(360bj) Theoretical Investigation of The Coverage Effect on Ni-In Intermetallic Catalysts for Selective Hydrogenation of Acetylene to Ethylene

Ethylene streams produced from naphtha steam crackers are the building blocks for polyethylene products and other key polymers. Acetylene impurities in ethylene streams impact the life span of the polymerization catalyst, and the quality of the polymeric products [1]. Catalysts are utilized to selectively hydrogenate acetylene to ethylene. The side reactions for the semi-hydrogenation of acetylene are the over hydrogenation of ethylene to ethane and the oligomerization of acetylene through C-C bond formation. Oligomeric species poison the active sites of the catalyst causing irreversible deactivation [1,2]. The deteriorating effects of these oligomers during the catalytic process intensify the demand for innovative selective solutions.

Palladium-based catalysts have been used for decades for hydrogenation reactions. The cost of Pd as well as the limited selectivity, introduce the need to find noble metal-free alternatives. Ni-based catalysts are cost-effective promising candidates, particularly the intermetallic compounds (IMC). IMC offer more control over the ensemble of active sites, improved surface dispersion, and less risk of surface segregation in comparison to disordered alloys. The Ni-In phase diagram shows that Ni3In, Ni2In, NiIn, and Ni2In3 all exist in the intermetallic phase. The promotional effect of introducing In to metallic Ni was evaluated against monometallic Ni surface. Exploring IMC with varied Ni surface content provides a better understanding of the optimum ratio of active transition metal to a second metal.

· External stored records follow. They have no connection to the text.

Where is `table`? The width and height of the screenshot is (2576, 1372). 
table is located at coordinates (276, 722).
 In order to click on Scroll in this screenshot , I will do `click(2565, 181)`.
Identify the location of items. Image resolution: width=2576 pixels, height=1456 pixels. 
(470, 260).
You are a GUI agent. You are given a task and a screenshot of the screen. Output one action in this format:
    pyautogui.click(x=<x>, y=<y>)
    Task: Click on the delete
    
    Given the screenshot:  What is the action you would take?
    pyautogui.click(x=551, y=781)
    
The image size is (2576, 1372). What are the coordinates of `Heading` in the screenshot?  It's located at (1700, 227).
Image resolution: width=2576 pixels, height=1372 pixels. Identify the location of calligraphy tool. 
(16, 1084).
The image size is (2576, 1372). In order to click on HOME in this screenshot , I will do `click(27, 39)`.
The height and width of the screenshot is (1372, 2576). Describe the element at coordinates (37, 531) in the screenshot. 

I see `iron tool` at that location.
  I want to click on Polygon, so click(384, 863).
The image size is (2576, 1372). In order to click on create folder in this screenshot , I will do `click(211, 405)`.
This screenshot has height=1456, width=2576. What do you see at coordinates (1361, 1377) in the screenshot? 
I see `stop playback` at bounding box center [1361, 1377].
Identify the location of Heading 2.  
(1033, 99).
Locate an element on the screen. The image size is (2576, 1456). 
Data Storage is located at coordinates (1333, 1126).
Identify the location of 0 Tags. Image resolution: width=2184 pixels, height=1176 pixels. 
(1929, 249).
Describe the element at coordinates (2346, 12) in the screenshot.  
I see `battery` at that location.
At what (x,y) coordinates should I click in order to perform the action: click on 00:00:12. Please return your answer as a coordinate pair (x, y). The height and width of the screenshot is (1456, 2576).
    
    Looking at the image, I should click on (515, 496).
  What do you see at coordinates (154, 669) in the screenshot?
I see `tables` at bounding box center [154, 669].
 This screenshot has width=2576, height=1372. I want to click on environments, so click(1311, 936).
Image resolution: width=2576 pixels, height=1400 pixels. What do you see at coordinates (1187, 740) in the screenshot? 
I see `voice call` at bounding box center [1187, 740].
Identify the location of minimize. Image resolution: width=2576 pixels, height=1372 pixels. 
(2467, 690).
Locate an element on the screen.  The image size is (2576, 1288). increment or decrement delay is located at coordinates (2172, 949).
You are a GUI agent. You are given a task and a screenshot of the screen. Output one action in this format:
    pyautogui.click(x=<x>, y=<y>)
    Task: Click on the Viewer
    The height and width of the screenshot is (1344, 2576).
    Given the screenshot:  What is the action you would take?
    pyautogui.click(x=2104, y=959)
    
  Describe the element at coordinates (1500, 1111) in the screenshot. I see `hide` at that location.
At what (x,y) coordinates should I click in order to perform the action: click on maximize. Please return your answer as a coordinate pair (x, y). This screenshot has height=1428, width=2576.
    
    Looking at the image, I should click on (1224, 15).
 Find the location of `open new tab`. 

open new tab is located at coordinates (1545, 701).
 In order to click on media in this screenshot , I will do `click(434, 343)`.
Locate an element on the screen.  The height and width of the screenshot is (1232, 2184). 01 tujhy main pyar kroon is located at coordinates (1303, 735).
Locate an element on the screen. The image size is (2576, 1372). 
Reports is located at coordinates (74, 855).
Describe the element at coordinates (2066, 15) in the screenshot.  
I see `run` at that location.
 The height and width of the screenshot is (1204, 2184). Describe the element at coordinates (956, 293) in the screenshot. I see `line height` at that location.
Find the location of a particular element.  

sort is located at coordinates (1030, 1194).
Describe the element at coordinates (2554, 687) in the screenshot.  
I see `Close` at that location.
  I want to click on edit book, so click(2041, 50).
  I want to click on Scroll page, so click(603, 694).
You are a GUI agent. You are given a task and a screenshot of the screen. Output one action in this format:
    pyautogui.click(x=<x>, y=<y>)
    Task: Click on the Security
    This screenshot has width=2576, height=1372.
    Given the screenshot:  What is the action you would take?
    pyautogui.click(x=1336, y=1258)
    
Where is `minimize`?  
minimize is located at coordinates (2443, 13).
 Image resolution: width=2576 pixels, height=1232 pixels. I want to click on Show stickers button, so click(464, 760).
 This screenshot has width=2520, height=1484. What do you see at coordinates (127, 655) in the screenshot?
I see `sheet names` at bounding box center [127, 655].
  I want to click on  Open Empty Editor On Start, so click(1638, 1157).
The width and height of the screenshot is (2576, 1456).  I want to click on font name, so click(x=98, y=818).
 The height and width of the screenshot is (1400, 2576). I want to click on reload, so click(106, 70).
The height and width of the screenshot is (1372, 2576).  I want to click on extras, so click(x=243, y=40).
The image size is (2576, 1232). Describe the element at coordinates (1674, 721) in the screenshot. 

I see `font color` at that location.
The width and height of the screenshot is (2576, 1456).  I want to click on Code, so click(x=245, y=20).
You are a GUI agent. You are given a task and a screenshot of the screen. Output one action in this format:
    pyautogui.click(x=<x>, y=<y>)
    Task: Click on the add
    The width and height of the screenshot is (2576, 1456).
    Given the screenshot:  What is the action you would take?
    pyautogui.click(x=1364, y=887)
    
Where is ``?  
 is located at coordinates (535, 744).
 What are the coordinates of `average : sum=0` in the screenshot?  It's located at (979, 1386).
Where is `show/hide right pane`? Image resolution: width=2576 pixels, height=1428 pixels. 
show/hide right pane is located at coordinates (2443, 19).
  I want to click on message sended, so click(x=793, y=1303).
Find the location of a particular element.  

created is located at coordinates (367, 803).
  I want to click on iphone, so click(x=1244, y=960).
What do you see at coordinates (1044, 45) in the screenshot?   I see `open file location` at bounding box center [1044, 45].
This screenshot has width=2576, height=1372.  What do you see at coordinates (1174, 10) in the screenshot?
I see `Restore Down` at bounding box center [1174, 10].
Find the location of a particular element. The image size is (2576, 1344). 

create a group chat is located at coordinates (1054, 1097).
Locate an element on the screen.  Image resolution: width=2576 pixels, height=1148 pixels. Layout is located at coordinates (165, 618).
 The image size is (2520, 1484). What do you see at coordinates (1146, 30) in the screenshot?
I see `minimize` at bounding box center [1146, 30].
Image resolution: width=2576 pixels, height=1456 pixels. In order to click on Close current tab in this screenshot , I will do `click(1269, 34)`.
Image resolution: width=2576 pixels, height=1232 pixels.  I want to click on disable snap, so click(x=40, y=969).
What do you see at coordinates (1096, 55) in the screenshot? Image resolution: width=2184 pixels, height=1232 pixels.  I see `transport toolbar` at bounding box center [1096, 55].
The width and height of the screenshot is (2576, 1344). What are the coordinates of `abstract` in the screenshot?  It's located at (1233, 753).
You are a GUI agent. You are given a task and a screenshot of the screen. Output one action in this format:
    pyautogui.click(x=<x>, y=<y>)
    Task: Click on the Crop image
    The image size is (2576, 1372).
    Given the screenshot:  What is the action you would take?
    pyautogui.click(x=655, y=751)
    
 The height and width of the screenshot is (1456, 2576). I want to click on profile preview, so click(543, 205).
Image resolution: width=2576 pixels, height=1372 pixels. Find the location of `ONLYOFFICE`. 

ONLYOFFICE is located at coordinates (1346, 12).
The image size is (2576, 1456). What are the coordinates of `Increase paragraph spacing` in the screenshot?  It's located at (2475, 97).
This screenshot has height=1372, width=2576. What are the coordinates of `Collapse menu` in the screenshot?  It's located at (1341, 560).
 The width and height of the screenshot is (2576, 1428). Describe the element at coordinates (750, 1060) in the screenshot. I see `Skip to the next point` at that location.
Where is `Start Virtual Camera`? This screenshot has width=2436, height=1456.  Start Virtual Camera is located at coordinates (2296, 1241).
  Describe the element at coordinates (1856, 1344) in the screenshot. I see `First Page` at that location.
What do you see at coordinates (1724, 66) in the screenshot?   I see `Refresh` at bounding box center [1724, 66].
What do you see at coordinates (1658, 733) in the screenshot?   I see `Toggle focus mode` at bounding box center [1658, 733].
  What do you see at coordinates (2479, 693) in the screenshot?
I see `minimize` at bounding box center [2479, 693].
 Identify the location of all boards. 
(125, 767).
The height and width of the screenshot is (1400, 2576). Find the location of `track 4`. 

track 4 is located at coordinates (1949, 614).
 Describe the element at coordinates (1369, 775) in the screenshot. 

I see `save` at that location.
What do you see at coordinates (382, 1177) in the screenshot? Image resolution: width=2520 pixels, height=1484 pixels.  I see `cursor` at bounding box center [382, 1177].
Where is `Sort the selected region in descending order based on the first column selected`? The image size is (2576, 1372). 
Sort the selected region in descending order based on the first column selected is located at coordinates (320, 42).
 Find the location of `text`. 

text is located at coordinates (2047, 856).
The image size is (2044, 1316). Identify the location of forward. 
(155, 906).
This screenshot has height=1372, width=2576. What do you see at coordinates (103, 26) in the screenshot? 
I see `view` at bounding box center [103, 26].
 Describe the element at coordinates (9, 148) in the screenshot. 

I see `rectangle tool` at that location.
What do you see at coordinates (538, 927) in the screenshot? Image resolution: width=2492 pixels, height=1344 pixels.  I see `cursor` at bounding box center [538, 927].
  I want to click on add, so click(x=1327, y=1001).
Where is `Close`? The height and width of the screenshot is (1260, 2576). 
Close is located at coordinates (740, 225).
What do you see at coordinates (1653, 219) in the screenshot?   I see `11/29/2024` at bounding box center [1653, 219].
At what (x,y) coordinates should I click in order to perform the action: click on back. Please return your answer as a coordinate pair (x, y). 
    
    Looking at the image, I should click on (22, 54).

In this work, DFT-based modelling of Ni3In, Ni2In, Ni-In, and Ni2In3 was used to describe the coverage effect on the activity and the selectivity of semi-hydrogenation of acetylene. When constructing traditional coverage-independent DFT-based energy diagrams, adsorption energy and activation barriers were assumed to be coverage independent or at low coverage. This means that the adsorbate-adsorbate interactions on the surface were not considered. This assumption may cause disagreement between experimental and theoretical studies and mis-predict the selectivity of catalysts [2,3]. Therefore, coverage-independent and coverage-dependent reaction profiles were constructed based on the elementary steps of the hydrogenation and oligomerization reactions. Literature showed that the difference between the cross-interactions of C2 intermediates and the self-interaction was insignificant [3]. Thus, the coverage effect was approximated using a single type of species to simulate the adsorbate-adsorbate interactions on the surface and the binding energy of acetylene was evaluated at different surface coverages. Results show that the coverage effect on the energy barriers and rate-determining steps was not similar on all Ni-In surfaces. It was also shown that energy barriers were generally more processable at high coverage due to the weakened binding energies. Considering the coverage effect helps in accurately predicting the selectivity of the catalysts and provides insights to tune the reaction toward the desired product.

1. Vignola, E., Steinmann, S.N., Al Farra, A., Vandegehuchte, B.D., Curulla, D., and Sautet, P. ACS Catal. 8(3), 1662–1671 (2018).
2. Spanjers, C.S., Held, J.T., Jones, M.J., Stanley, D.D., Sim, R.S., Janik, M.J., and Rioux, R.M. J. Catal. 316, 164–173 (2014).
3. Zhao, J., Zha, S., Mu, R., Zhao, Z., and Gong, J. J. Phys. Chem. C 122,6005-6013 (2018).